Would you recommend 168 Film to actors? Why?

Absolutely!! It's just a great environment, full of uplifting people and a SAFE place to work on your craft. I think that's my favorite thing about it... you know that there won't be compromises in content. Just creative people making stories worth telling. Plus, it's great for seasoned actors, as well as newbies. It's a wonderful opportunity to get your feet wet.

What's next for you?

I did a movie that's currently out in theaters, called "Into the Storm," and am eagerly anticipating the release of a web series that I was given the opportunity to be involved in. It's called Video Game High School, and I had been a fan of it for years. The makers of the show found out, and offered to write me a part! It's set to premiere October 13th.

Do you have any aspirations behind the camera?

Definitely. As I've gotten more experienced, I've been very interested in the production aspect of the industry. I actually have plans to make my directorial debut in a few months!

What do u think of the recent success of so many faith based films?

I absolutely love it! It's so encouraging to see that those films are gaining traction. It's great to see the increase in production value and money being put into these movies, because the industry is finally realizing that people really do want to see them.

How has the success of iCarly and your being so recognizable to so many affected you?

It's changed my life in a lot of ways. It has brought about incredible blessings that I could never have imagined, and also brought it's fair share of trials as well. Since the show took off, I've kind of lived in a fish bowl, often being watched and scrutinized. It's hard being a role model, especially in this industry. But, it's something that I feel so strongly that I have to do. Every day, I hear from kids all over the world that they look up to me and respect me for the way I live my life. And that's a phenomenal burden, that can ONLY be carried by walking hand in hand with God. Without him, I'm nothing in this place.

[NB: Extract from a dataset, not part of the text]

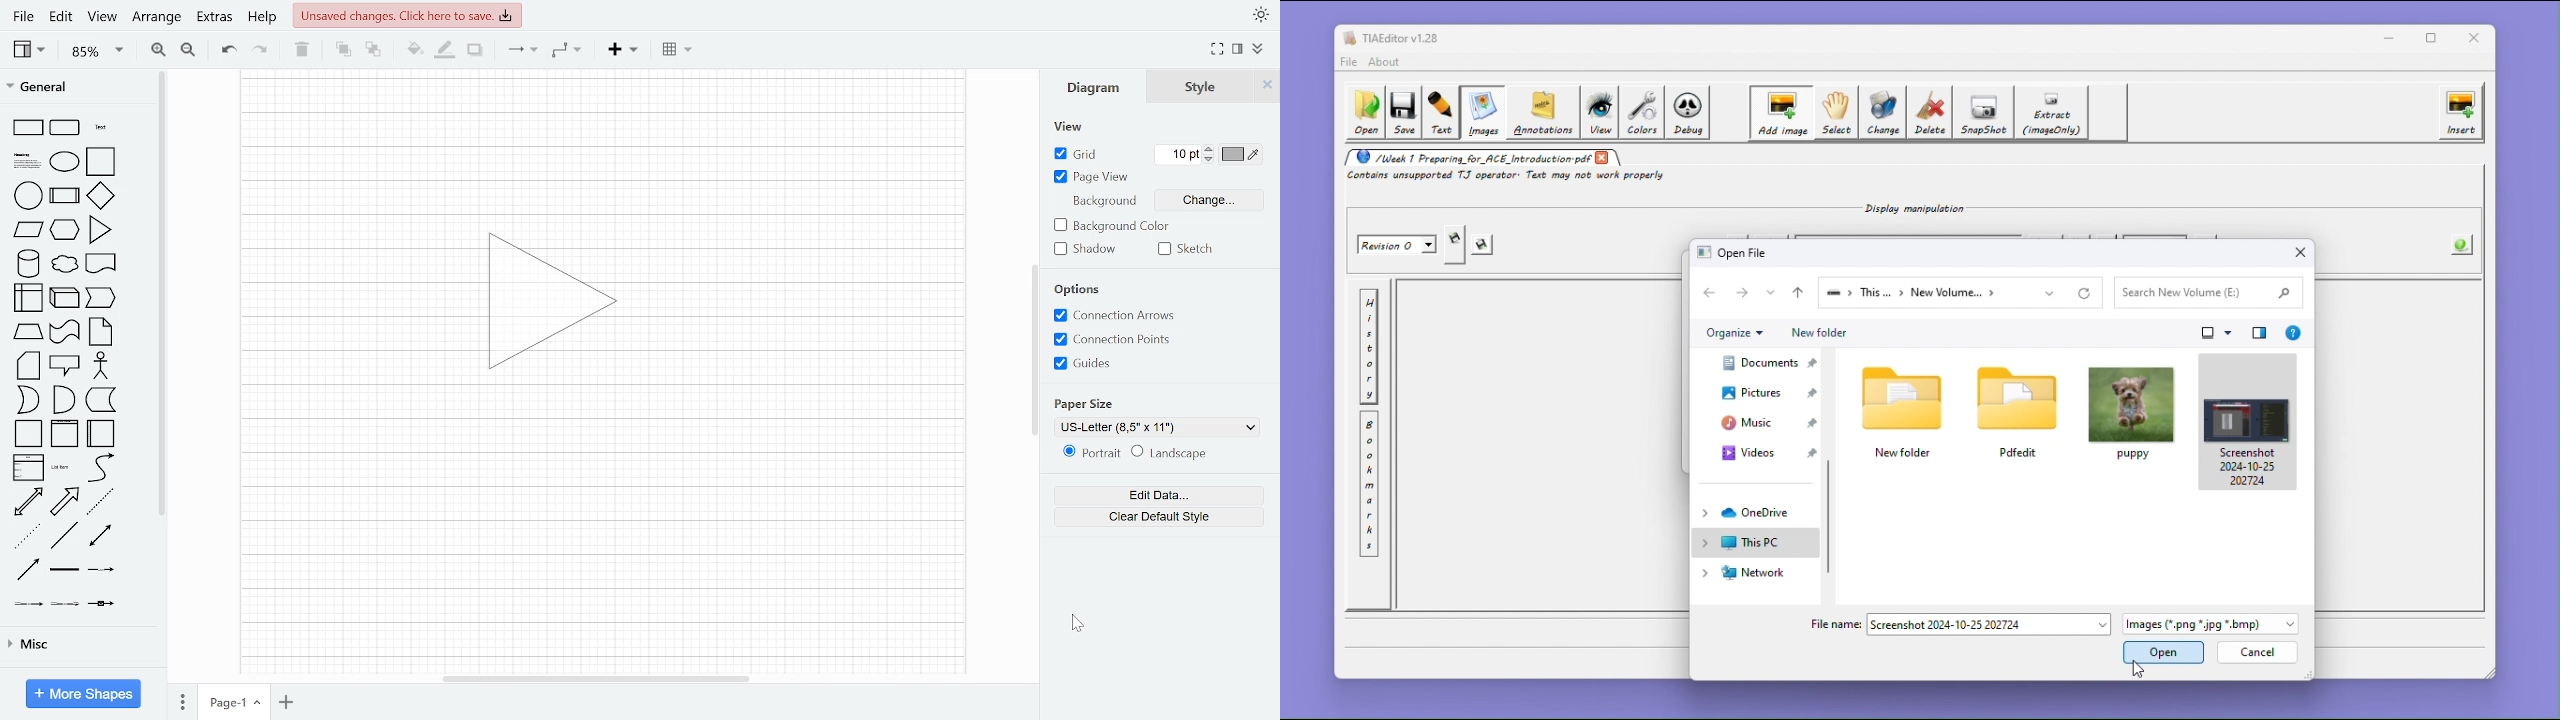 Image resolution: width=2576 pixels, height=728 pixels. What do you see at coordinates (1267, 86) in the screenshot?
I see `Close` at bounding box center [1267, 86].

What's your favorite film/kind of film to watch? To act in?

I'm a sucker for military movies, or anything action-adventure. If I could take my pick of one genre to be cast in, it would definitely be some kind of gritty war piece.

What advice would you give to struggling actors to encourage them?

Well that's challenging... because my words depend heavily on their relationship with God. If they don't have that, it's very hard to say anything meaningful. But to those who are trusting that they have been called to this industry for a purpose, we have no choice but to stay the course and keep God as our central focus. If we lose sight of that, we become victims of a merciless profession. God is constant when all else is variable.